Belém,Pará,Brasil.Bola:Campeonato Paraense Jogo entre Remo e Paysandu na Foto:Torcida do Remo,lance,E Comemoração do Gol do Nicolas do Paysansndu 09/02/2020.Fotos:Fernando Araújo/Diário do Pará

Artilheiro bicolor pelo segundo ano consecutivo, com 19 gols marcados na temporada, sobre os ombros do atacante Nicolas residem a confiança e a esperança de boa parte da Fiel Bicolor. Ele sabe disso e nunca fugiu do cumprimento do dever, mas divide entre os companheiros de elenco a força e também a responsabilidade para levar o Paysandu de volta à segunda divisão do Campeonato Brasileiro.

“Isso é absolutamente normal, mas divido a responsabilidade com todos meus companheiros. Acredito que todos têm suas parcelas de responsabilidade, com um grupo totalmente fechado. A torcida acaba vendo em mim um fator a mais de cobrança e sou grato por isso, pois é fruto de um trabalho construído ao longo de dois anos. Estou tranquilo quanto a isso, porque quanto mais responsabilidade, mais eu trabalho”.

Ao falar sobre o fato de o Paysandu ser o único dos três times restantes do Grupo D que depende apenas das próprias forças, Nicolas faz uma espécie de defesa do adversário de sábado ao valorizar o confronto, ressaltando que o Ypiranga-RS é um time tão forte quanto o Paysandu e que o jogo será um dos mais complicados da temporada, pelo equilíbrio e por tudo que cerca a busca pelo acesso.
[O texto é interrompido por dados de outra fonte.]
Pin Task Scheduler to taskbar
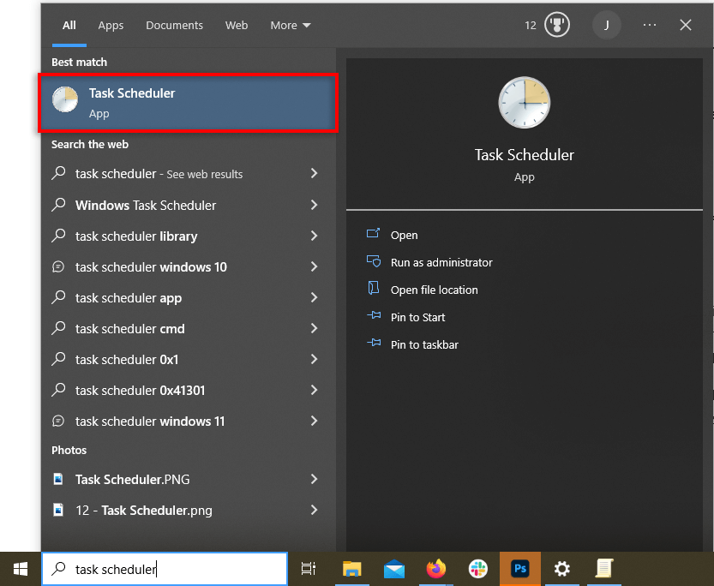The image size is (714, 586). 423,345
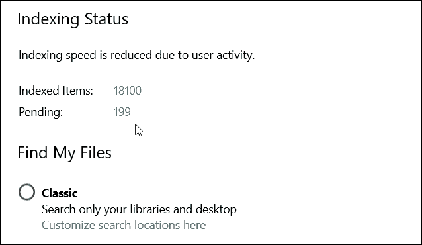Click the Search only your libraries description

[x=139, y=209]
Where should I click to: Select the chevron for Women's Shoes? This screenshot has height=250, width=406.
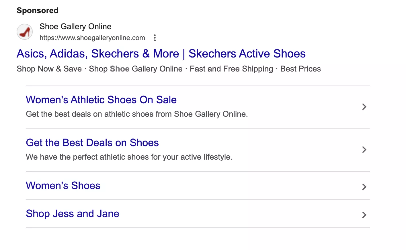[364, 187]
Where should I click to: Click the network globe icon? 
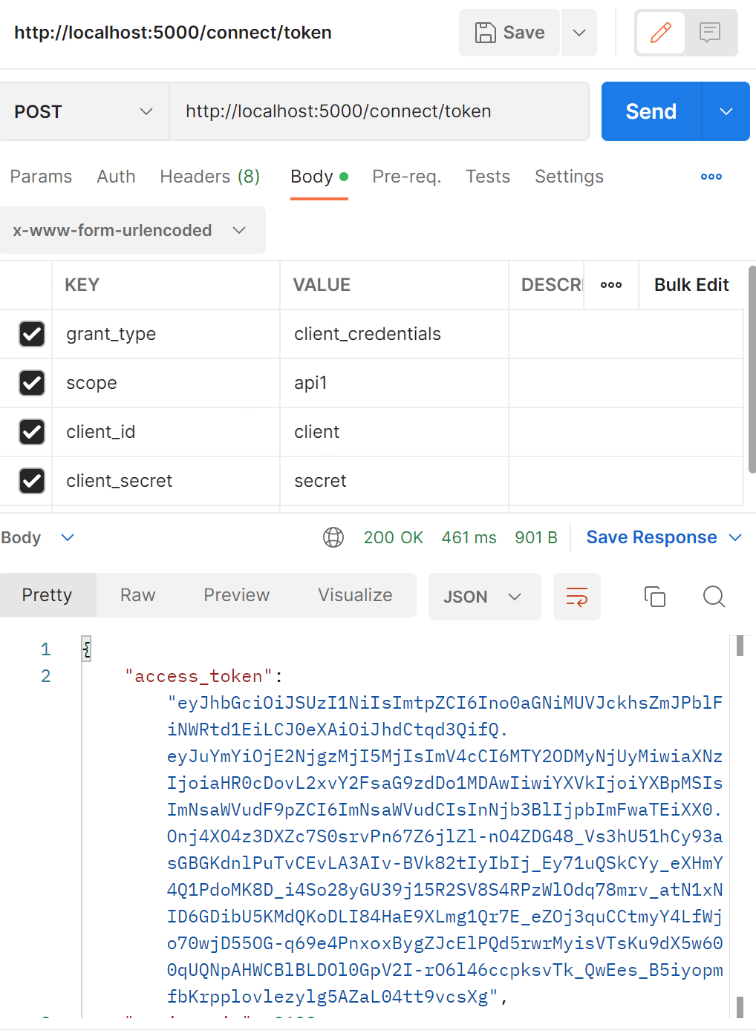pyautogui.click(x=333, y=537)
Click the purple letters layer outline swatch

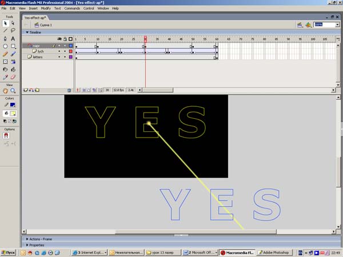(70, 57)
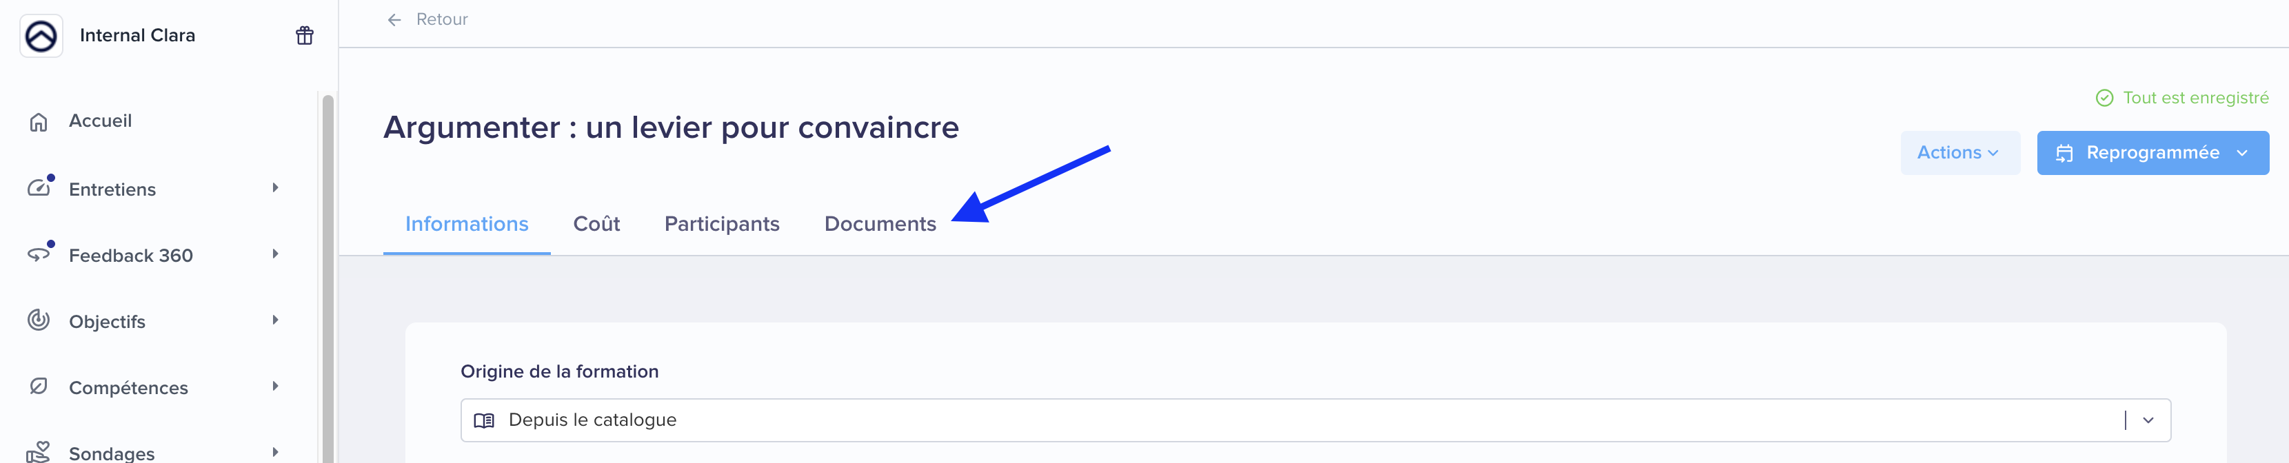Click the gift box icon
This screenshot has height=463, width=2289.
[305, 36]
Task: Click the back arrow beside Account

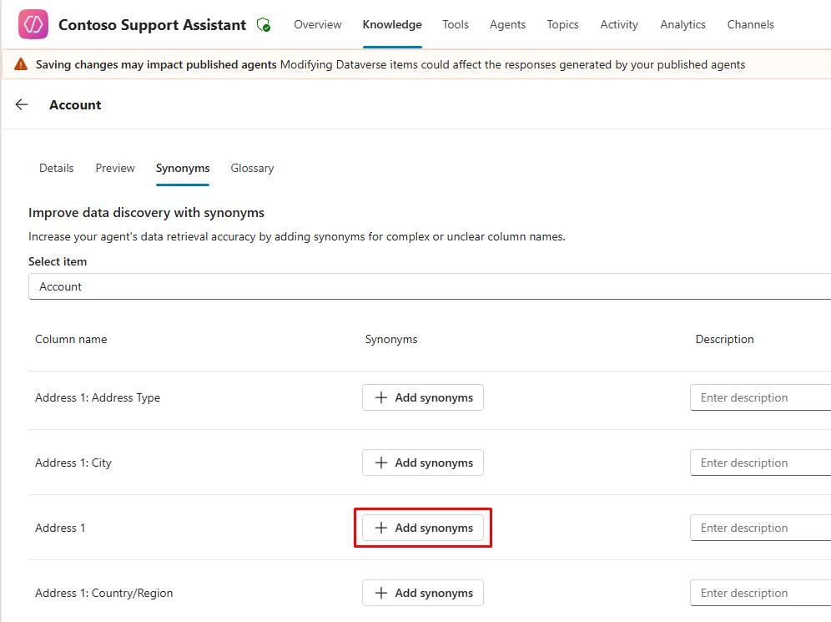Action: [22, 104]

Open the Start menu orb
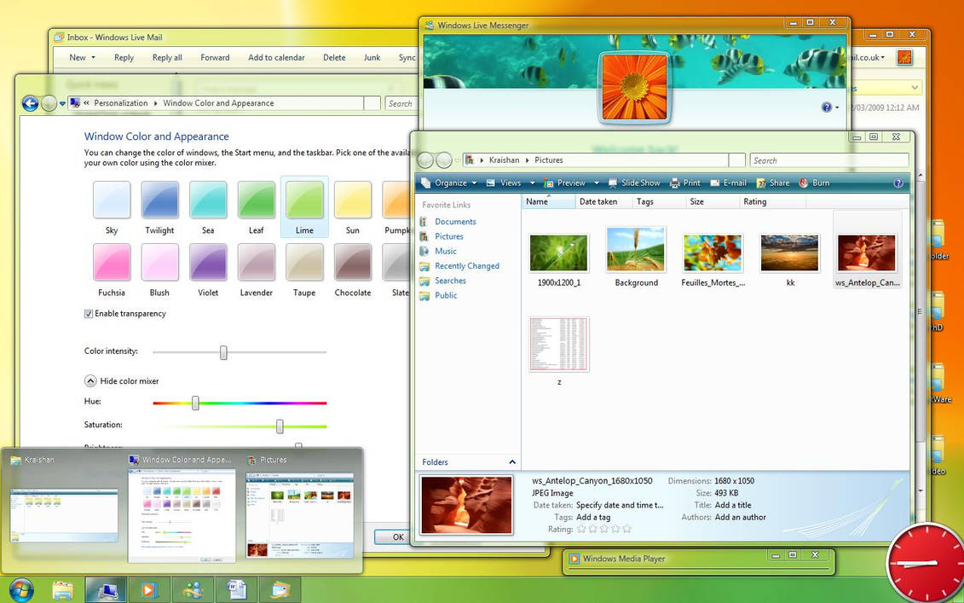click(x=20, y=589)
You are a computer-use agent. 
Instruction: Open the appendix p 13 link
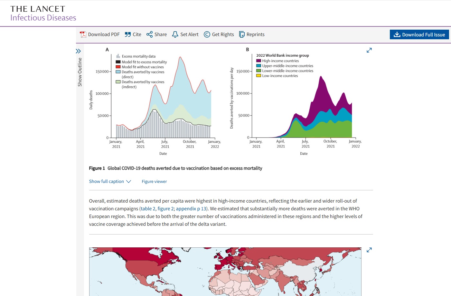click(191, 209)
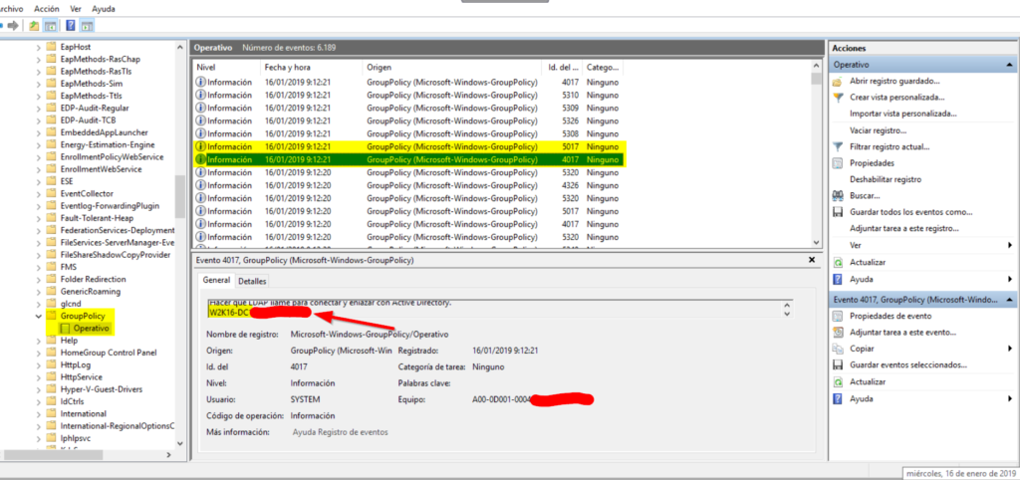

“Não podemos ter desatenções. É um jogo de extrema concentração e acredito que as duas equipes estarão assim, em níveis altíssimos de concentração. Quem errar menos será o vitorioso. Temos que evitar todo e qualquer erros apresentados na temporada. Evoluímos bastante e estamos totalmente maduros para chegar a esse jogo e conquistar o que desejamos”, disse. “Vai ser difícil e competitivo. Do lado de lá tem uma equipe que busca o mesmo objetivo e joga em casa. Chegamos dependendo só da gente, por isso será uma final e não tenho dúvidas disso. Temos que determinar o ritmo do jogo”, completou Nicolas.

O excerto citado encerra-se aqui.